The Steel Kiss (Lincoln Rhyme 12)
Page 5
Madino would be from the 84th Precinct and would have nothing to do with the Unsub 40 case, which was on the Major Cases roster. He was here because of the accident, though the police would probably step out pretty soon, unless there was a finding that there had been criminal negligence in the maintenance of the escalator, which rarely happened. But it still would be Madino's boys and girls who ran the scene.
"What happened?" he asked her.
"Fire department could tell you better than I could. I was moving on a homicide suspect. All I know is the escalator malfunctioned somehow and a male, middle-aged, fell into the gears. I got to him, tried to stop the bleeding but there wasn't much to do. He hung in there for a while. But ended up DCDS."
Deceased, confirmed dead at scene.
"Emergency switch?"
"Somebody hit it but that only shuts the stairs off, not the main motor. The gears keep going. Got him around the groin and belly."
"Man." The captain's lips tightened. He stepped forward to look down into the pit. Madino gave no reaction. He gripped his white tie to make sure it didn't swing forward and get soiled on the railing. Blood had made its way up there too. Unemotional, he turned back to Sachs. "You were down there?"
"I was."
"Must have been tough." The sympathy in his eyes seemed genuine. "Tell me about the weapons discharge."
"The motor," Sachs explained. "There was no cutoff switch that I could find. No wires to cut. I couldn't leave him to find it or climb to the top to tell somebody to kill the juice; I was putting pressure on the wounds. So I parked a round in the coil of the motor itself. Stopped it from cutting him in half. But he was pretty much gone by then. Lost eighty percent of his blood, the EMT said."
Madino was nodding. "That was a good try, Detective."
"Didn't work."
"Not much else you could do." He looked back to the open access panel. "We'll have to convene a Shooting Team but, on this scenario, it'll be a formality. Nothing to worry about."
"Appreciate that, Captain."
Despite what one sees on screens large and small, a police officer's firing a weapon is a rare and consequential occurrence. A gun can be discharged only in the event the officer believes his or her life or that of a bystander is endangered or when an armed felon flees. And force can be used only to kill, not wound. A Glock may not be used like a wrench to shut off renegade machinery.
In the event of a shooting by a cop, on or off duty, a supervisor from the precinct where it happened comes to the scene to secure and inspect the officer's weapon. He then convenes the Patrol Borough Shooting Team--which has to be run by a captain. Since there was no death or injury resulting from the shot, Sachs didn't need to submit to an Intoxilizer test or go on administrative leave for the mandatory three days. And, in the absence of malfeasance, she wasn't required to surrender her weapon. Just offer it to the supervisor to inspect and note the serial number.
She did this now: deftly dropped the magazine and ejected the chambered round, then collected it from the floor. She offered the weapon to him. He wrote down the serial. Handed the pistol back.
She added, "I'll do the Firearms Discharge/Assault Report."

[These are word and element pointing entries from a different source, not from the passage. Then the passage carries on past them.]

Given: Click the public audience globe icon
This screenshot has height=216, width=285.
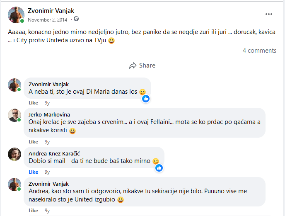Looking at the screenshot, I should [x=76, y=19].
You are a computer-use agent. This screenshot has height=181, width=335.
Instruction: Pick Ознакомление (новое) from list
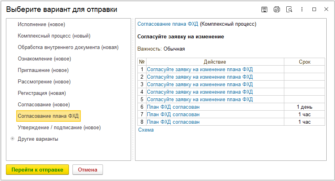click(x=44, y=59)
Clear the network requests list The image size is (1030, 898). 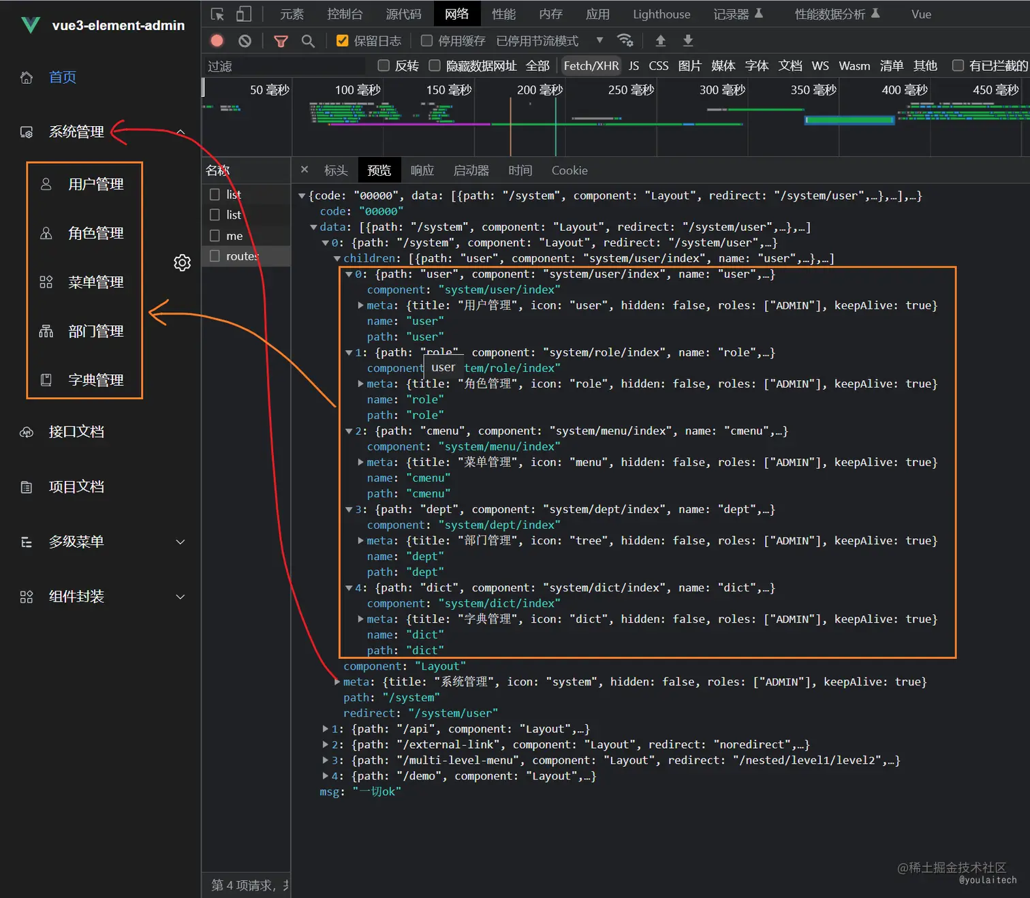pos(245,40)
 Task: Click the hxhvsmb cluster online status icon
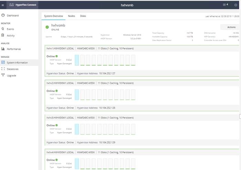(x=47, y=27)
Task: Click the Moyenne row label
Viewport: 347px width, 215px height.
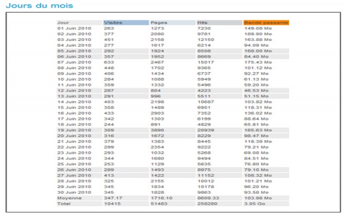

"No hurry, Detective. It takes a while to convene the team, and it looks like you've got some other tasks on your plate." Madino was looking down into the pit once more. "God bless you, Detective. Not a lot of people would've gone down there."
Sachs rechambered the ejected round. Officers from the 84 had cordoned off both of these escalators, so she turned and hurried toward the elevators on her way to the basement, where she'd help search for Unsub 40. But she paused when Buddy Everett approached.
"He's gone, Amelia. Out of the building." His dark-red frames both enhanced and jarred.
"How?"
"Loading dock."
"We had people there, I thought. Rent-a-cops if not ours."
"He called, the unsub, he shouted from around the corner near the dock, said the perp was in a storage area. Bring their cuffs, Mace or whatever. You know rentals? They love a chance to play real cop. Everybody went running to the storeroom. He strolled right out. Video shows him--new jacket, dark sport coat, fedora--climbing down the dock ladder and running through the truck parking zone."
"Going where?"
"Narrow-focus camera. No idea."
She shrugged. "Subways? Buses?"
"Nothing on CCTV. Probably walked or took a cab."
To one of the eighty-five million places he might go.